## Records provided
—————
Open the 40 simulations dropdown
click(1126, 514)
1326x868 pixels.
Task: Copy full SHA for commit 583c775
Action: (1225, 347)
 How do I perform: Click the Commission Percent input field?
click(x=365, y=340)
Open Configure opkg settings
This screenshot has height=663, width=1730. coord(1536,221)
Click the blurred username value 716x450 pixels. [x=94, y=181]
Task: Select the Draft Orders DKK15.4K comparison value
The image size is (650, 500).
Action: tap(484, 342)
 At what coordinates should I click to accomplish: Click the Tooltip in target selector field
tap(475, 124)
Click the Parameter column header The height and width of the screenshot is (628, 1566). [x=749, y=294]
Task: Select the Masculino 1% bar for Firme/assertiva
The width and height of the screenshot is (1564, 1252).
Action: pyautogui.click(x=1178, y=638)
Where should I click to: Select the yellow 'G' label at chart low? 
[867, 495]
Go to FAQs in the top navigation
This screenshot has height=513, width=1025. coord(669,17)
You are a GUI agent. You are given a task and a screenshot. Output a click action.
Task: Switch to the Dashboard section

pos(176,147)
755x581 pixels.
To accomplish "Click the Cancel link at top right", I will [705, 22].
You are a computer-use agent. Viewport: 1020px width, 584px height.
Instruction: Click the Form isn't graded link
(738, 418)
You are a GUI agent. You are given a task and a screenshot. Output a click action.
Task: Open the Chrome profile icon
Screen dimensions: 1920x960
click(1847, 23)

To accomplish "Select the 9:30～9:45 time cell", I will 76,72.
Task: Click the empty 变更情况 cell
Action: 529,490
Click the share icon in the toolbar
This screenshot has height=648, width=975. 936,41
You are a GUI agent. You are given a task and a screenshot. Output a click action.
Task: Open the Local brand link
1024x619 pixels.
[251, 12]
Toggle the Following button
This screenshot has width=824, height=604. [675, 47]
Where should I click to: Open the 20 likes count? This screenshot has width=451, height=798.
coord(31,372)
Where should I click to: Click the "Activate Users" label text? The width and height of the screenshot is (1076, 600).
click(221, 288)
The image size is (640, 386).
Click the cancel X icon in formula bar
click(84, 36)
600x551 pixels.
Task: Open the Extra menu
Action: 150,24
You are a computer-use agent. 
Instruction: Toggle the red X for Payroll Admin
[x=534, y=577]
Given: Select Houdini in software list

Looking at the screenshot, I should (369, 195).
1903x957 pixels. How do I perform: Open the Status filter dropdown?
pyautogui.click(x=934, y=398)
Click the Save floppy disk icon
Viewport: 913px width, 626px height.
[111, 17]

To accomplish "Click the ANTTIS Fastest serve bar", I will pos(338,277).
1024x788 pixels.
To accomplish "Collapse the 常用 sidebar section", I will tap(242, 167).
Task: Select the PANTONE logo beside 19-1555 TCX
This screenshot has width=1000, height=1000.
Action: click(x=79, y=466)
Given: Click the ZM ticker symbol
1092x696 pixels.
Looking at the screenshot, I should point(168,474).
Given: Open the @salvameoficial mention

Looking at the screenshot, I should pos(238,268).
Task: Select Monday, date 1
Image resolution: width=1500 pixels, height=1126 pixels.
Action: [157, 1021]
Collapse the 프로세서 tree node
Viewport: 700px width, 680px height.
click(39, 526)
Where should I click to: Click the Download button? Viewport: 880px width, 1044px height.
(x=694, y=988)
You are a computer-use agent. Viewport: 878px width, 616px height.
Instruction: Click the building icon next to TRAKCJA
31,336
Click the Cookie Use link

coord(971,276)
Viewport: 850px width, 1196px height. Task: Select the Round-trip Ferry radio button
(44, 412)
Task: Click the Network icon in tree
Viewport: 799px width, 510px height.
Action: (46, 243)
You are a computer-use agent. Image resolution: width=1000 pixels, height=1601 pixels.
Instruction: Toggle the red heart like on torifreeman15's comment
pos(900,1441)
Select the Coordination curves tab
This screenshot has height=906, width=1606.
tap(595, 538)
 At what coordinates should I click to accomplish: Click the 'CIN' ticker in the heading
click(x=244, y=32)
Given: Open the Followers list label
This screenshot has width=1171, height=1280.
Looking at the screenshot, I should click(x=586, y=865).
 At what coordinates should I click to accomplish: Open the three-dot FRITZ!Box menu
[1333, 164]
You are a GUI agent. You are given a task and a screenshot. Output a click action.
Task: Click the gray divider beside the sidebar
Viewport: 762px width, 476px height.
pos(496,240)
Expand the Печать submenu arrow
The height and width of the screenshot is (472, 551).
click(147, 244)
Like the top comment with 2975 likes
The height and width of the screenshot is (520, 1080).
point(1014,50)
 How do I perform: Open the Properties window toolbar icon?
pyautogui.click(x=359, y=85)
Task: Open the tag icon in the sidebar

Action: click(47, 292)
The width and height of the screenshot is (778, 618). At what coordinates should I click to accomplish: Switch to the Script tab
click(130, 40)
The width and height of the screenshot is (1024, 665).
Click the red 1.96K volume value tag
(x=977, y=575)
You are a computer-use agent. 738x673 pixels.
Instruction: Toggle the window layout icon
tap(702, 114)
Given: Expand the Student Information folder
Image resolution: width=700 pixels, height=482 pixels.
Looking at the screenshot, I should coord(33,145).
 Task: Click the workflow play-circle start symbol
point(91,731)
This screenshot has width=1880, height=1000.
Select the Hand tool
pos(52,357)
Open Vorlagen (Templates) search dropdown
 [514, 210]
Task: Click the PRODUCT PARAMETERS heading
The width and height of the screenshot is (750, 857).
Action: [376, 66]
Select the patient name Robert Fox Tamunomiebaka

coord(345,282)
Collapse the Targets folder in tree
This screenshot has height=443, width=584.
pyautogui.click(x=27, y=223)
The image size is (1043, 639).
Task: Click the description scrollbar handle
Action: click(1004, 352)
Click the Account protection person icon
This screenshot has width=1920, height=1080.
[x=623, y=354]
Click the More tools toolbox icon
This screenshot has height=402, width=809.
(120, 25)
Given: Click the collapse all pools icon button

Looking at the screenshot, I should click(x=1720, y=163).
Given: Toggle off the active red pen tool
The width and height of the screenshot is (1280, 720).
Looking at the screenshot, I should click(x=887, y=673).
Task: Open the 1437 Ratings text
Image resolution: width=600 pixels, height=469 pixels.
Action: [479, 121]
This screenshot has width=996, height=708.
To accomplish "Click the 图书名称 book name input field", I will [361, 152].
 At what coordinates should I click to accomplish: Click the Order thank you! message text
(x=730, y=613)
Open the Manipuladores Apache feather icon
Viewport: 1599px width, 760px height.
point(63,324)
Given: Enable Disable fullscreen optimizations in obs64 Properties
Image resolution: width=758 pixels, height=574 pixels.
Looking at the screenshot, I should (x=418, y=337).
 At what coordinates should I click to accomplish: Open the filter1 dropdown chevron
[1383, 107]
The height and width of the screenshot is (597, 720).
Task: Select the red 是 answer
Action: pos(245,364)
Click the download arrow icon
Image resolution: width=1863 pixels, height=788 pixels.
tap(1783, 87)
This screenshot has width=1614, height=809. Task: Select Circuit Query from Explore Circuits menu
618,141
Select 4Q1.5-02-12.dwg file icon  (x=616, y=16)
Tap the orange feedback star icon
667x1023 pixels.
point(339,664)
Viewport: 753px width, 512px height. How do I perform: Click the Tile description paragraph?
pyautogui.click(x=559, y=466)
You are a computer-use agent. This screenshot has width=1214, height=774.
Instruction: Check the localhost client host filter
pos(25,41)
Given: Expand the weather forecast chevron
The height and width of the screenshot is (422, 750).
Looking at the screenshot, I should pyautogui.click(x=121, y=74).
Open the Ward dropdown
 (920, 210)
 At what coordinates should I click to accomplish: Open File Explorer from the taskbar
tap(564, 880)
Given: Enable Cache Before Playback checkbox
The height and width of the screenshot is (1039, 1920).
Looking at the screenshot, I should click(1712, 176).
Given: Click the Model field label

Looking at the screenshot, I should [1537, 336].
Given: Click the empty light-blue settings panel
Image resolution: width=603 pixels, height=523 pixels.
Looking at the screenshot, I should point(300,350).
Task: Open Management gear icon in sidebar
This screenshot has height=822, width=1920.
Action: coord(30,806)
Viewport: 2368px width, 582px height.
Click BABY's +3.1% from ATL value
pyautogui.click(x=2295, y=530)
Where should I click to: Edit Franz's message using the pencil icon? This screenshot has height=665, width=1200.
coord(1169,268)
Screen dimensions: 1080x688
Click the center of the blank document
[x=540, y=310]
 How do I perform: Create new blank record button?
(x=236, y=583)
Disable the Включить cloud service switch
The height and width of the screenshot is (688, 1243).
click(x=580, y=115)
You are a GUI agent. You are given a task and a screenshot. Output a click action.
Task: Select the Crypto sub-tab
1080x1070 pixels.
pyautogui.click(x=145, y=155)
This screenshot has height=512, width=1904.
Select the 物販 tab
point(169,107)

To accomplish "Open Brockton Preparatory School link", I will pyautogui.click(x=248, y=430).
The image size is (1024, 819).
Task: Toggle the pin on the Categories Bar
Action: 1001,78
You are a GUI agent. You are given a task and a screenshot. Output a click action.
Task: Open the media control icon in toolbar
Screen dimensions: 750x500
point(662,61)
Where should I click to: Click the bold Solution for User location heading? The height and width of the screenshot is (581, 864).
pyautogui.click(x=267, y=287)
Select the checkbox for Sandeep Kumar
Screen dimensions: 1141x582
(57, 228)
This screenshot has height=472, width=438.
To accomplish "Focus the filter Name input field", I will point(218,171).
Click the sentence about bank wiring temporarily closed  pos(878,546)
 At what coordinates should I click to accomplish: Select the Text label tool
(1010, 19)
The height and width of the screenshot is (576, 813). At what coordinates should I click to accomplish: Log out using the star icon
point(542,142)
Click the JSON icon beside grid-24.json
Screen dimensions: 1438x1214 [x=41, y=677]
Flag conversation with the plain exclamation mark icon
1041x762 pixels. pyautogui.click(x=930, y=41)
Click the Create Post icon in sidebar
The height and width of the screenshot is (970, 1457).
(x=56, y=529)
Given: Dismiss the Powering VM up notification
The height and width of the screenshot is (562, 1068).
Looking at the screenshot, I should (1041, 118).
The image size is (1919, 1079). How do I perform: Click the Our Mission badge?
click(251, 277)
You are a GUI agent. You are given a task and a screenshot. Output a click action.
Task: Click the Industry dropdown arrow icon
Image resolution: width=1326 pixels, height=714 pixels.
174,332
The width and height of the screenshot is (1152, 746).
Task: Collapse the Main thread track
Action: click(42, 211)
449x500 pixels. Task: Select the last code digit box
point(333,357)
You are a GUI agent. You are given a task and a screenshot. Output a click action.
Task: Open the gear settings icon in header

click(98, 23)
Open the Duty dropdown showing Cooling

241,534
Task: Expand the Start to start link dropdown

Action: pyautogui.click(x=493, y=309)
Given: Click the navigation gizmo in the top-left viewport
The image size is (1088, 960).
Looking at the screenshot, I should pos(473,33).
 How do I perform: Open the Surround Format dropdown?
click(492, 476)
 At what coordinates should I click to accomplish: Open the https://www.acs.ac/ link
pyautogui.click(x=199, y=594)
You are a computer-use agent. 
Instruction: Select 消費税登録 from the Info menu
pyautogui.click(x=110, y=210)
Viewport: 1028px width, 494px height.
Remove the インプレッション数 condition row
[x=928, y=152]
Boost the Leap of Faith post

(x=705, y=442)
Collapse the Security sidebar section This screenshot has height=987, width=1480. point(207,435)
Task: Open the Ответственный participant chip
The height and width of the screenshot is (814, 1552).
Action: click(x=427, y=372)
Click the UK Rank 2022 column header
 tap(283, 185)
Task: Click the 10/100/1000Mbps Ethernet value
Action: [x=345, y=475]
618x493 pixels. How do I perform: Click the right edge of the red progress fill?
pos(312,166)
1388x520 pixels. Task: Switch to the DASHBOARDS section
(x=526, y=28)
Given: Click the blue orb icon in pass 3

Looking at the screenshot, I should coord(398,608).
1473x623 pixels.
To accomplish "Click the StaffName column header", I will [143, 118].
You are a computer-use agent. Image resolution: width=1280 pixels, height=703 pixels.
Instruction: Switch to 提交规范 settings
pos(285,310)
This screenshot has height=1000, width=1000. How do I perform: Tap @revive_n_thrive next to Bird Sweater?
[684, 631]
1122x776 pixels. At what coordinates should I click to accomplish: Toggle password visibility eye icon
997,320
—————
## Work item
Your answer must be the lines above from the one containing "Instruction: Select 消費税登録 from the Info menu" to the one containing "Task: Open the Ответственный participant chip", both included, restated word for word.

## Problem solution
Instruction: Select 消費税登録 from the Info menu
pyautogui.click(x=110, y=210)
Viewport: 1028px width, 494px height.
Remove the インプレッション数 condition row
[x=928, y=152]
Boost the Leap of Faith post

(x=705, y=442)
Collapse the Security sidebar section This screenshot has height=987, width=1480. point(207,435)
Task: Open the Ответственный participant chip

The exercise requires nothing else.